There is a great deal of conversation currently, on college and university campuses, and in the media, about free speech. The conversations I hear about, and read about, appear to suggest that free speech must be limited, in some cases, for the safety of students and most of the debate appears to focus on the question of just what words and sentiments should be considered free speech and what words and sentiments cross the line and are, at best, inappropriate, and at worst hate-filled and unacceptable?
There is an exception to free speech that is often referenced from Justice Oliver Wendell Holmes who wrote in dictum (non-binding introductory comments in a court opinion) in the case of U.S. v. Schenck (1919) that, “the most stringent protection of free speech would not protect a man in falsely shouting fire in a theatre and causing a panic.” In 1942, in Chaplinsky v State of New Hampshire, the Supreme Court announced that two types of speech were not protected: “words that by their very utterance inflict injury, and speech that incites an immediate breach of the peace.” Those exceptions are still not clearly delineated. For example, in Gooding v. Wilson in 1972, the Supreme Court found that even “vulgar or offensive” speech is protected by the First and Fourteenth Amendments.
Focusing on exactly what content is appropriate and exactly what content is inappropriate is neither the most salient debate nor the most useful for moving toward a future in which everybody feels safe to express their opinion. Speech includes not only what we say but also how it is understood. We are a country of diverse people with diverse values. What offends some does not offend others. I believe that a more fruitful conversation on our campuses today would focus on why it is so difficult to listen to somebody whose opinions differ greatly from our own without feeling inclined toward violence.

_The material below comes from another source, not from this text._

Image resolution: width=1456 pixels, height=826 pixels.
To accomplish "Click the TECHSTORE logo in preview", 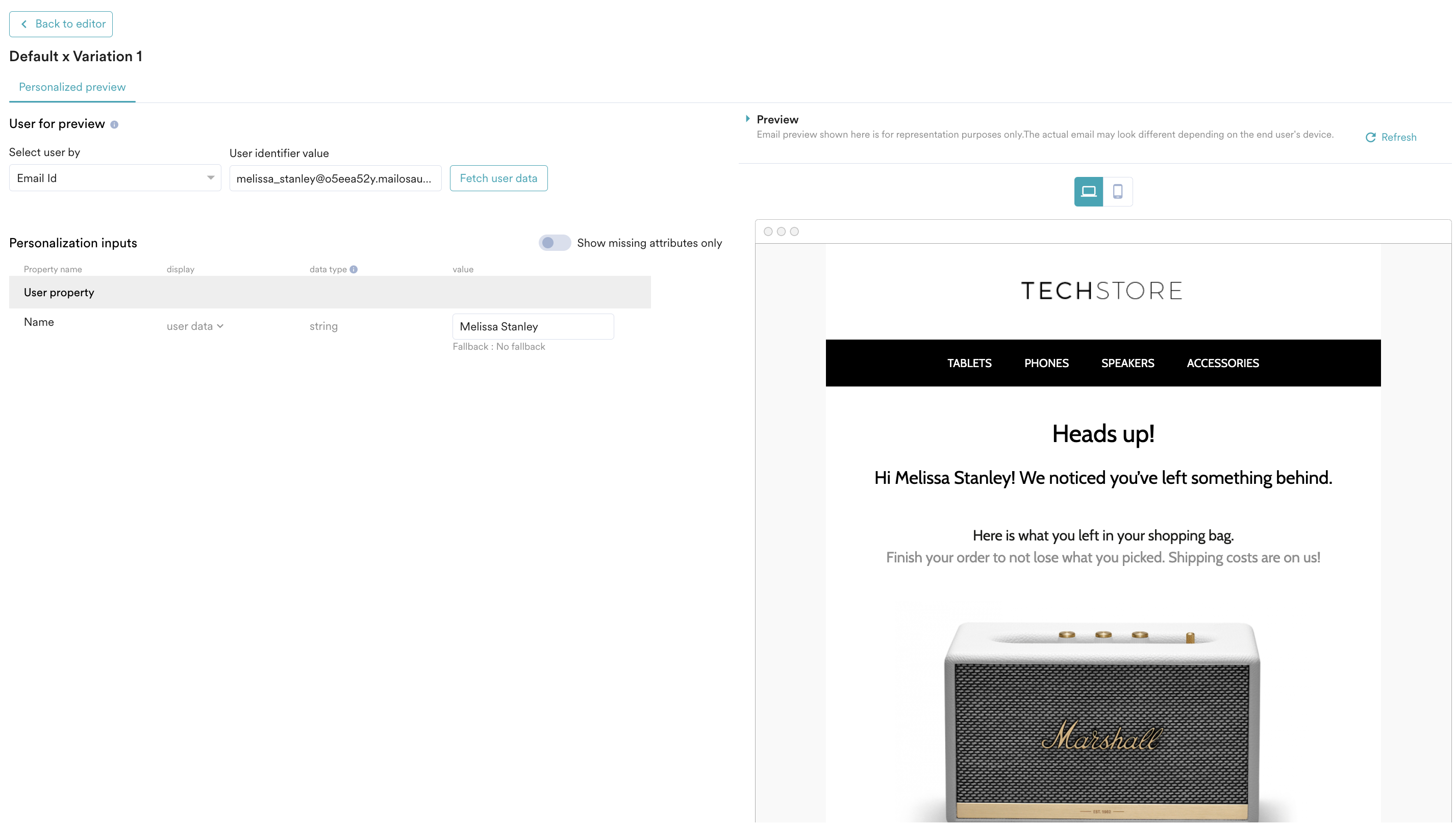I will pos(1102,291).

An essential purpose of institutions of higher learning is to foster critical thinking, to encourage expansive exposure to new ideas and to create cultures in which all who are members of the campus feel free and safe to learn, free and safe to move throughout the campus and to espouse their opinions, and free and safe to challenge opinions expressed. I believe our postsecondary educators should be instructing our next generations in the art of disagreeing, even vehemently, through the art of respectful and thoughtful debate rather than through responses of fear and hatred that are often expressed in physical and verbal violence. Every controversial speaker is an opportunity to learn about how most effectively to say what we feel in a way that makes it possible for our strongest detractors to hear. We don’t change the opinion of people at whom we yell or threaten. Nor do we learn from people whom we fear.

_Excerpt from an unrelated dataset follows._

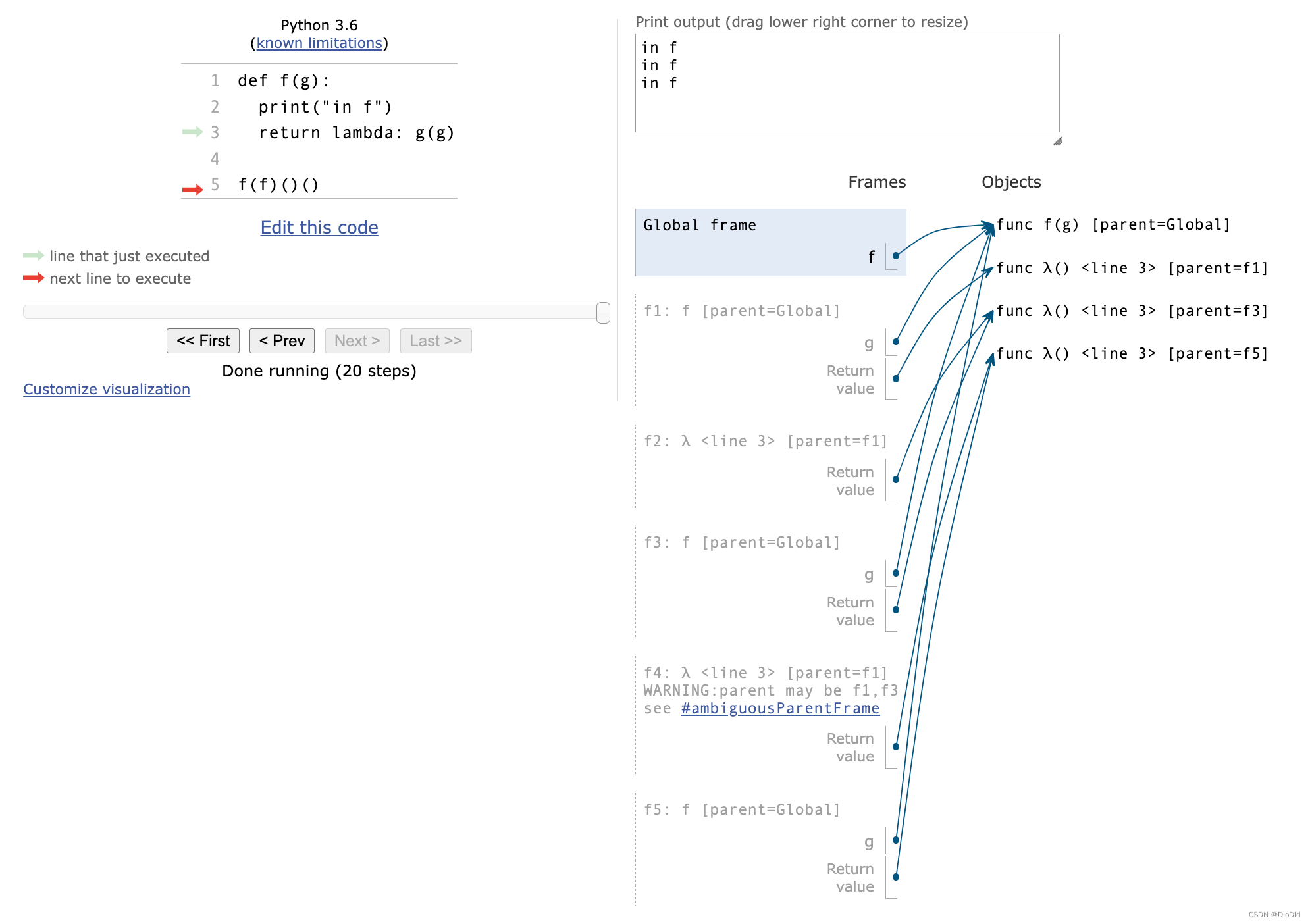Click the < Prev navigation button
This screenshot has height=924, width=1310.
click(x=282, y=340)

As is demonstrated almost every day in our national legislature – we appear to be forgetting, as a culture, the learning and growth that can occur when our ideas are thoughtfully challenged and the value of considering the possibility that we might be wrong. I call on all of our institutions of higher learning to focus their energies on creating cultures of respect that embrace diversity of life experience and values so that the students themselves lead by example and demonstrate that it is possible to disagree, and to strongly disagree, without suggesting that anybody who has a different opinion is a lesser being, or has less intelligence, or is somehow deserving of violence. This takes practice.
How many of our institutions of higher learning are requiring our students to practice disagreeing respectfully? I would like to see campuses spending less time debating where on a continuum a particular speaker falls on the spectrum of hate or compassion (and making that the sole or primary determinant for extending an invitation or not) and spend more time encouraging campus-wide conversations about why it is so difficult to listen and engage in conversation with people who believe differently than we do – and then require students to practice doing it with the aid of a skilled facilitator. How many are calling on their students to sit down to have facilitated conversations with people whose life experiences are vastly different? We all learn the most on the edge of our comfort zone.
Our response to differing opinions does not have to be violent. I have mediated thousands of disputes. I know it is possible to facilitate conversations between people who feel passionately about their perspective and who have forgotten how to find the humanity in the person with whom they are in conflict. This skill set is desperately needed and would greatly expand our ability to support what all of us agree on about the significance of the First Amendment: that it preserves our right to say what matters to us without endangering anybody else in the process.